La nostra Europa vicina al tramonto
Massimo Cacciari
Mentre prosegue la tragedia ucraina e l’opinione pubblica è indotta a pensare di capirne qualcosa dalle tremende immagini dell’ultima ora provenienti dal fronte, le vicende dell’Europa occidentale sembrano svolgersi sul canovaccio di un suo sempre più irresistibile tramonto. Le sanzioni, inevitabili dopo l’invasione (e che Putin non poteva non aver previsto, dal momento che in precedenti e assai meno gravi occasioni la Russia le aveva subite), peseranno sulla sua economia, e, quel che conta ancora più, in modo tremendamente disuguale, accentuando le differenze tra Paese e Paese dell’Unione nelle politiche di welfare. Il suo ruolo geopolitico, poi, tenderà a scomparire, dopo le brillanti prove fornite con la guerra in Iraq, dal Medio-Oriente all’Afghanistan. Eppure, qualche anno fa, sulla tragedia in Ucraina (che, allora, quando l’esercito ucraino attaccò i secessionisti del Donbass, non suscitava molto interesse) si era alzata la voce di un suo protagonista. Macron aveva infatti “sponsorizzato” un accordo possibile tra Ucraina e Russia sulla base dello “stand by” di ogni decisione in merito all’ingresso dell’Ucraina nella Nato e dell’apertura di serie trattative sulla sistemazione delle regioni del Donbass e della Crimea che sono a larghissima maggioranza russofone (il pubblico forse ignora che la Crimea venne “donata” da Kruscev, ucraino, nel 1954 alla sua repubblica natale allora ovviamente parte dell’Urss, e che al referendum di qualche anno fa votò per tornare alla Russia il 96,7% degli aventi diritto – brogli meravigliosamente riusciti, vero?). Ora, questi spiragli per un’azione autonoma sono ridotti a meno della cruna dell’ago. Ma ciò è destinato a incidere radicalmente anche sugli equilibri politici interni dei nostri Paesi.
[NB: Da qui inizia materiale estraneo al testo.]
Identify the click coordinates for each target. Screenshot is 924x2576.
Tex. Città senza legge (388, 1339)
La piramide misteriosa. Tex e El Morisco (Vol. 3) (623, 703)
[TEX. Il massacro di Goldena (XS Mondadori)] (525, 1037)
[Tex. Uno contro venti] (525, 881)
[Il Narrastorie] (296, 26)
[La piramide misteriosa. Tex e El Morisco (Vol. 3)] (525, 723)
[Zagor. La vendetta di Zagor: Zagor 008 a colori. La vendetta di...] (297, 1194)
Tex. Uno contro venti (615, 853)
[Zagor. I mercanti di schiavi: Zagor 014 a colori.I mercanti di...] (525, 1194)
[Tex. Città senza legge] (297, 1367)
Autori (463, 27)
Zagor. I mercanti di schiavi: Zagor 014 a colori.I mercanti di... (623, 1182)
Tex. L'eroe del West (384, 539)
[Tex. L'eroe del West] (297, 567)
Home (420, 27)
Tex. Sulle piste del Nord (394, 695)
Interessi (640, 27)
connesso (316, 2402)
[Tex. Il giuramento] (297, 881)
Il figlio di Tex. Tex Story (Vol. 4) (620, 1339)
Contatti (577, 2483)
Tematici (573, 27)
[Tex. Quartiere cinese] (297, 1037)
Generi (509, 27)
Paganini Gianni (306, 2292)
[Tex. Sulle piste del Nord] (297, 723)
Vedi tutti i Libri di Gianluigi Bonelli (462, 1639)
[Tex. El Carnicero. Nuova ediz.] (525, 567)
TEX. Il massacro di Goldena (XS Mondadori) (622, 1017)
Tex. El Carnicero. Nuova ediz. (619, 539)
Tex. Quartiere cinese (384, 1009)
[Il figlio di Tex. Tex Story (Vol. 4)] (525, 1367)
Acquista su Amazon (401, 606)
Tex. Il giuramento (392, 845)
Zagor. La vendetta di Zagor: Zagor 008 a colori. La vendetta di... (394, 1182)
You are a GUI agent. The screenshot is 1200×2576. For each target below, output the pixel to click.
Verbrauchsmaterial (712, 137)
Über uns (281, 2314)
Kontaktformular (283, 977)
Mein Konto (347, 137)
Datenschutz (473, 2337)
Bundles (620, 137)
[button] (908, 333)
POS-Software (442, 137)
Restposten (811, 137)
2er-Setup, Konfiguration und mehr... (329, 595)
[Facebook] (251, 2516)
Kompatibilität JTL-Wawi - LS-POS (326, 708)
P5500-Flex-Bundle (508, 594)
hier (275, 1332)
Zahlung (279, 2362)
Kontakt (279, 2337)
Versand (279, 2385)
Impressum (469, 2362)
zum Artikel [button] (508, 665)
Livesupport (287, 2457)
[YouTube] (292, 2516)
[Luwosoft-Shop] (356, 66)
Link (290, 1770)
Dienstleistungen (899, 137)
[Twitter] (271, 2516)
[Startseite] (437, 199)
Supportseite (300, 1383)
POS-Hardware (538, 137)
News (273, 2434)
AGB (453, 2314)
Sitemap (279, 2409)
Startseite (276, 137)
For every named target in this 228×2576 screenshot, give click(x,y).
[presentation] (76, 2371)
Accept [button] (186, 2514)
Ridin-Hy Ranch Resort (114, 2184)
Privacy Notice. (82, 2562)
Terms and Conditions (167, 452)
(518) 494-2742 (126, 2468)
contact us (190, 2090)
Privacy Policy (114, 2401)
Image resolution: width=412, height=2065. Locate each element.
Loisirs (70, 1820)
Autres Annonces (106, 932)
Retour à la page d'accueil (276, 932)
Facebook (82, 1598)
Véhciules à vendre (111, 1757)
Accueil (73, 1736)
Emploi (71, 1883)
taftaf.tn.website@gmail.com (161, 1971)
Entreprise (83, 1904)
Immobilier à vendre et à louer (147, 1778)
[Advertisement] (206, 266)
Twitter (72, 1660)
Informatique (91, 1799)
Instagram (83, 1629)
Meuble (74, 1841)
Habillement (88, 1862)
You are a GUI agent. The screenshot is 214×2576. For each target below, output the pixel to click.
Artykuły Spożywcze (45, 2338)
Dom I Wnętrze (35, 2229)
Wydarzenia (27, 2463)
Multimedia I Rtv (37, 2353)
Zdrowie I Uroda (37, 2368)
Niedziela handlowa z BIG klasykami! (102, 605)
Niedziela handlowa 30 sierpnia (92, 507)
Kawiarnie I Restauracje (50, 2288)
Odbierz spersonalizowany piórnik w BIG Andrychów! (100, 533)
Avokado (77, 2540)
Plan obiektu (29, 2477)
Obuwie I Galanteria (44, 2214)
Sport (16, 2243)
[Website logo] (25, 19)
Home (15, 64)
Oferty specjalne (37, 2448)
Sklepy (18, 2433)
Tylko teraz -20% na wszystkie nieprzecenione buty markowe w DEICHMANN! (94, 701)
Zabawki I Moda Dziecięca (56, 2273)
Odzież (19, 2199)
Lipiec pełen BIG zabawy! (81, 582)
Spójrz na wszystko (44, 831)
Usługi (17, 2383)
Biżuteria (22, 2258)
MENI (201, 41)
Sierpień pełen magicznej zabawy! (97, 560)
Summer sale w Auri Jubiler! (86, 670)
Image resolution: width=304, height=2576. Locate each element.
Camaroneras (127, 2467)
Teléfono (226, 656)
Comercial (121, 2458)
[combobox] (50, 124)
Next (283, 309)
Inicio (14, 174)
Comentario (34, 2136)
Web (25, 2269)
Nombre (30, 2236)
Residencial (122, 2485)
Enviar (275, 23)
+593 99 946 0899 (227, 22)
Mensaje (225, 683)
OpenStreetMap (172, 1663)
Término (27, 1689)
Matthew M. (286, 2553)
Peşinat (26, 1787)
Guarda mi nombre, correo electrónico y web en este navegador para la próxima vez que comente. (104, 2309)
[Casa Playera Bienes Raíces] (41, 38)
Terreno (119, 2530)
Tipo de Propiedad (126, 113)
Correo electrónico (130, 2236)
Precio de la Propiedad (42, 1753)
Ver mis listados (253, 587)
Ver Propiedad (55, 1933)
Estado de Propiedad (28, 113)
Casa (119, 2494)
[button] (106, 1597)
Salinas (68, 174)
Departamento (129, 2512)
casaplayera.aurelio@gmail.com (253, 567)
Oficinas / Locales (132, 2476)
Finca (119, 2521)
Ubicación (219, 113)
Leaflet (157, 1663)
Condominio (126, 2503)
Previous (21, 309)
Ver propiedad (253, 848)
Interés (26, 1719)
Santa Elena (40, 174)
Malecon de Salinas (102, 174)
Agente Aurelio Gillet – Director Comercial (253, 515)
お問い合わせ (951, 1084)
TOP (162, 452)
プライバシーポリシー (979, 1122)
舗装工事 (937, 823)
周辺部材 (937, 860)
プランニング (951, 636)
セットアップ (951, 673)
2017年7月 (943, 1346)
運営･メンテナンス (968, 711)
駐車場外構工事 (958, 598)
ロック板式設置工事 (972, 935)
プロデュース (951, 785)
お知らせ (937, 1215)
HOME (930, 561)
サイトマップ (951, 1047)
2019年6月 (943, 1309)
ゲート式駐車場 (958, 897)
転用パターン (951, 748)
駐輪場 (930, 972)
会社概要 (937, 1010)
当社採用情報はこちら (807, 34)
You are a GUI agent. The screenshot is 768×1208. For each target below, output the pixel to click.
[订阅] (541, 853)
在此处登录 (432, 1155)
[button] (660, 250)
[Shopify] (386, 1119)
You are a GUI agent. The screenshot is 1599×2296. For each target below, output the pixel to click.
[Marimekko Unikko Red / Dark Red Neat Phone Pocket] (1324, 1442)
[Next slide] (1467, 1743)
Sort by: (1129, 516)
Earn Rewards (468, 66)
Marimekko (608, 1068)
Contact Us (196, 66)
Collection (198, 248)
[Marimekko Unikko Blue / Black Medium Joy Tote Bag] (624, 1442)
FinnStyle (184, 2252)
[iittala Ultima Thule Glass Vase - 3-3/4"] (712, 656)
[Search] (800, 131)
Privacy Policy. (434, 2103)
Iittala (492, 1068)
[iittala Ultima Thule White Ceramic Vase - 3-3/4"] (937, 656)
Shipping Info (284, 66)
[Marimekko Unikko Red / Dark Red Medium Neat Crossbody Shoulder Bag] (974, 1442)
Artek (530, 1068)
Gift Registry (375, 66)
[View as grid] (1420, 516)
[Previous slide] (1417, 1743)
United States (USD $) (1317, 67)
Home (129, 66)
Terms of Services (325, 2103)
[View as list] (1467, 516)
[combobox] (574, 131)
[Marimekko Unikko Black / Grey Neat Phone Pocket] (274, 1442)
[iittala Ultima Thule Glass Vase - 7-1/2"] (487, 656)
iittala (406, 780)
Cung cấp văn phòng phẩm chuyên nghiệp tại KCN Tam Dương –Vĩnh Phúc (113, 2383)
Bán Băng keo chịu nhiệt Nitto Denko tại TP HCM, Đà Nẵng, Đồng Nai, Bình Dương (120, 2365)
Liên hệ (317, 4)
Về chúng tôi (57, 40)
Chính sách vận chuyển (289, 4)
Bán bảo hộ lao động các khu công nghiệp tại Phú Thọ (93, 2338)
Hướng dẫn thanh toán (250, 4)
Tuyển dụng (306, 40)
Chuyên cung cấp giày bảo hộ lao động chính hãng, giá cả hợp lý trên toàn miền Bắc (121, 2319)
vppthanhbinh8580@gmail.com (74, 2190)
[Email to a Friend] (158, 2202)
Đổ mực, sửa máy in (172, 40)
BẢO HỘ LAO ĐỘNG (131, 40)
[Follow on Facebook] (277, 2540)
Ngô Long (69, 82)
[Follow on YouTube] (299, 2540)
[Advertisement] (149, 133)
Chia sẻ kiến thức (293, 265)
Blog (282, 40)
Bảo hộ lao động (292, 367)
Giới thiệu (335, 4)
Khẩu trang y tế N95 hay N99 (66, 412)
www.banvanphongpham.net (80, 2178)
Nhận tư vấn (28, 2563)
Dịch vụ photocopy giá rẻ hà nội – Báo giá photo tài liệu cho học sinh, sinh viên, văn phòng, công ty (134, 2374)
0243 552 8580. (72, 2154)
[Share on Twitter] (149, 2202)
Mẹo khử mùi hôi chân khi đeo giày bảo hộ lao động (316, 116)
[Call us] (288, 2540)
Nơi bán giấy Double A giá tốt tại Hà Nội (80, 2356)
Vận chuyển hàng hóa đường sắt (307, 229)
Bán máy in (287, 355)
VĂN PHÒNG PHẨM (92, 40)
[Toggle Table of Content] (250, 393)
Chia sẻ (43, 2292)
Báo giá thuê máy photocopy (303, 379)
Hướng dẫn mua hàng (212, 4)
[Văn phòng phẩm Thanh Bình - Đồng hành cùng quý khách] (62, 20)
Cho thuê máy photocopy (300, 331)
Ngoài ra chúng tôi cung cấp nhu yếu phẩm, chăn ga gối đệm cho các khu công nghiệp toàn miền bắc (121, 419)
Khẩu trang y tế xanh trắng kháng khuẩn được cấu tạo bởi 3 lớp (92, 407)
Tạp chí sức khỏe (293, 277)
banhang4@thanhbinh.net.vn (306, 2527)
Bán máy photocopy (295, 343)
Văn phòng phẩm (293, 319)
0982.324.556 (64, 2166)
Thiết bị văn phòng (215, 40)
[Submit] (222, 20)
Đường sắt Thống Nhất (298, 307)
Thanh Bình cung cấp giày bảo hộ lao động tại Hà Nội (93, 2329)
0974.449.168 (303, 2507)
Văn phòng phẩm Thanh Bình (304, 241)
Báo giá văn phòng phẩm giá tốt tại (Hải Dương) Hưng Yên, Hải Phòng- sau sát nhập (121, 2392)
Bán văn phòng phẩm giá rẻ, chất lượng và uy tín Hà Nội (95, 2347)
Diciamoci le cose con la franchezza, l’onestà e il realismo che le tragedie impongono. Le elezioni francesi insegnano, come, nello stesso senso, insegnano anche le vicende italiane, e prima ancora quelle greche, spagnole, ecc. ecc. Casi diversi, certo, in base anche alla forza dei diversi Stati, ma un filo rosso li unisce. Le Marine Le Pen potranno provare altre dieci volte a vincere e mai vinceranno. Pericolo felicemente scampato – meno felici forse le ragioni per cui ne siamo immuni. Semplicemente, i nostri concittadini europei hanno compreso in grande maggioranza che non è possibile governare un Paese occidentale senza l’esplicito sostegno delle grandi potenze finanziarie e economiche globali. Votare le Le Pen significa votare per aprire una crisi. I cittadini europei votano oggi, e del tutto ragionevolmente, per coloro che pensano in grado di difendere, grazie alla autorevolezza di cui godono proprio “a casa” di quelle potenze, quel poco o tanto di benessere e sicurezza che è loro rimasto. Le Le Pen non sono votate – o non sono votate abbastanza – non perché culturalmente indigeribili, ma perché sicuri fattori di sicura insicurezza. Così almeno in tutte le elezioni che contano, in altre il voto può essere più “libero” e la protesta nei confronti dell’establishment alzare la voce. Se però la alza troppo – vedi affermazioni grilline – la situazione diviene ingovernabile e si provvede, come da noi, con i Ciampi, i Dini, i Monti, i Draghi (e conseguente ravvedimento dei rottamatori – incredibile addirittura nel caso dei vari Di Maio nostrani). Provvedimenti provvidenziali, magari, ma la morale della favola non cambia: in Occidente non si governa se non sulla linea politico-economica che questi nomi rappresentano. La scomparsa della cosiddetta “sinistra” è il prodotto di tale destino, ben più che della incapacità e smemoratezza dei suoi leader. E la nostalgia per quel nome, rimasto un puro flatus vocis, semplicemente patetica. La riduzione dell’Europa a Provincia atlantica è l’altrettanto inevitabile conseguenza – che poi, per rendere la legge meno dura, si dipinga la Nato come una grande forza di pace non è, si sarebbe detto una volta, che trascurabile sovrastruttura ideologica.